Barry Hers Shares the Tale of His Renovated Flatbush, Brooklyn Apartment Building
Property investor and real estate professional Barry Hers shed some light on the background of his renovated Prospect Lefferts Gardens area apartment building.
Following a multi-million dollar renovation project, real estate industry professional and property investor Barry Hers shares a closer look at his building at 60 Clarkson Avenue in the Flatbush area of Brooklyn, close to the attractive residential neighborhood of Prospect Lefferts Gardens.
“I originally purchased the building in 1995,” explains Hers of the property which sits at 60 Clarkson Avenue in the Flatbush area of the borough of Brooklyn.

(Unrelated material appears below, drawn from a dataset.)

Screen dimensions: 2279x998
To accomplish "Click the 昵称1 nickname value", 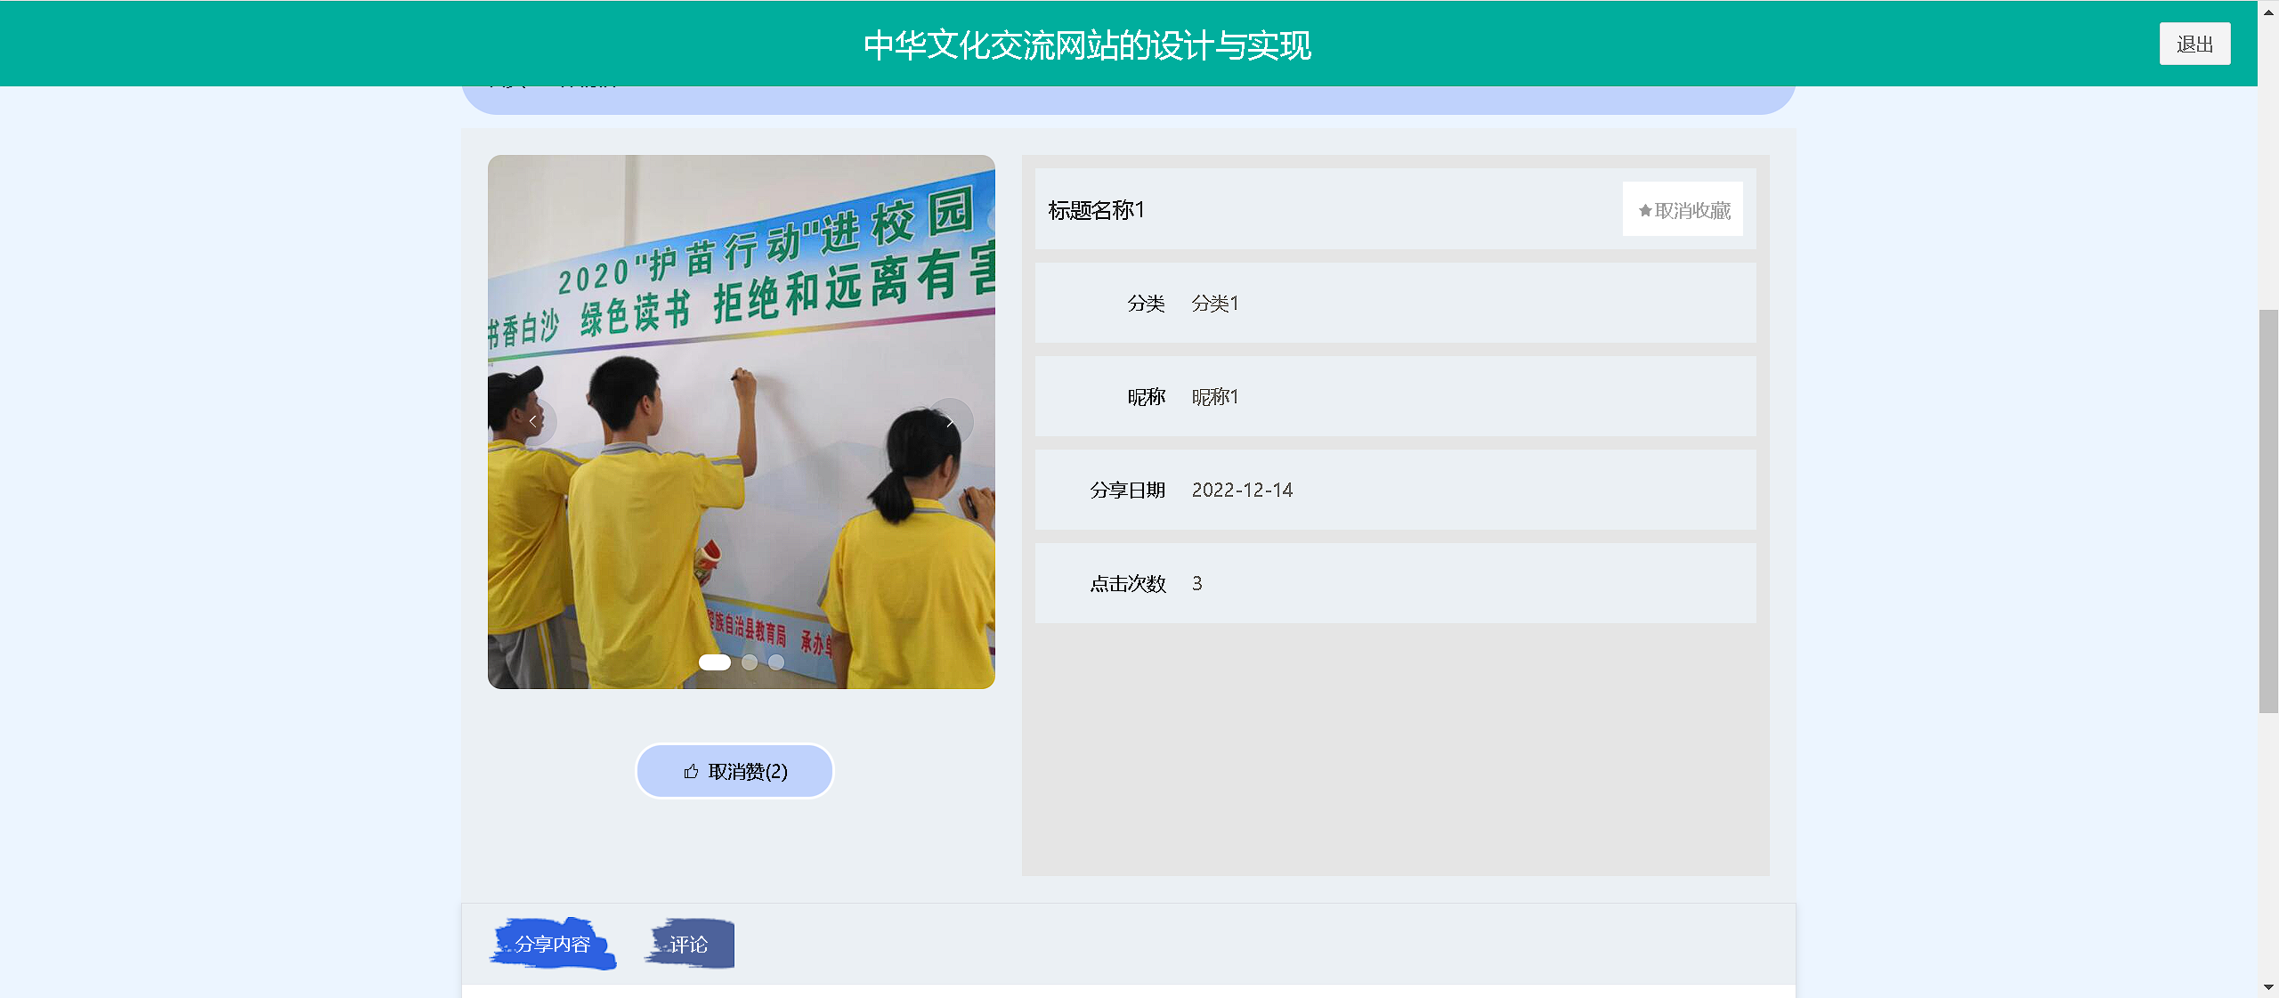I will [1215, 397].
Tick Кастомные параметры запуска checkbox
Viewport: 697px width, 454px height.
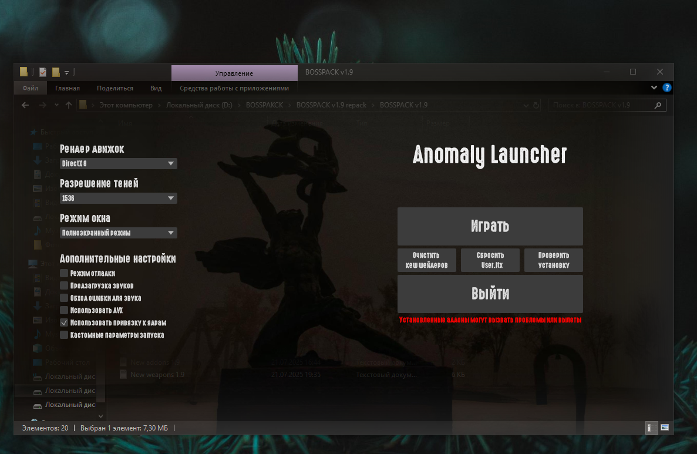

The site was in a state of complete disrepair, according to Hers, having accrued over 1,500 Department of Housing Preservation and Development violations under its previous owners. “60 Clarkson Avenue was also blighted by another 100 or more building code breaches,” he points out.
Now in possession of the keys to 60 Clarkson Avenue, Hers spent several million dollars renovating the property in order to remedy its building code breaches and other violations. “My team and I transformed 60 Clarkson Avenue into an utterly appealing place to live in the bustling borough of Brooklyn,” recalls the property investor and real estate professional, whose offices are located on 52nd Street, in the southwestern part of the same New York City borough.
Barry Hers in 2019
Today, Barry Hers estimates that he’s poured more than 10 million dollars into renovations and ongoing maintenance at the address. “Having always harbored a desire to help the less fortunate, shortly after completion of the initial renovations, I entered the building into New York’s Emergency Assistance Rental Program in direct response to concerns surrounding growing homelessness in New York City,” he reveals.
The New York native ultimately dedicated the building to the emergency program, first initiated by then-mayor Rudy Giuliani and subsequently favored by Michael Bloomberg. “In doing so, 60 Clarkson Avenue became a place of shelter for less fortunate families and individuals living in the city,” explains Hers.
More recently, however, and with a subsequent administration has taken over the city and its programs, making huge cuts to funding for the homeless and disadvantaged, an end has largely been put to initiatives such as the Emergency Assistance Rental Program of which Hers and his building were apart. “The news,” he adds, “has taken a great emotional toll on me personally.”
Unable, therefore, to continue his efforts, and having selflessly housed over 350 homeless families since 2015 alone, despite receiving no financial compensation, Hers has today been forced to reevaluate the rent-stabilized nature of operations at the address. “I think it’s now time,” he adds, wrapping up “for the start of a new era at 60 Clarkson Avenue.”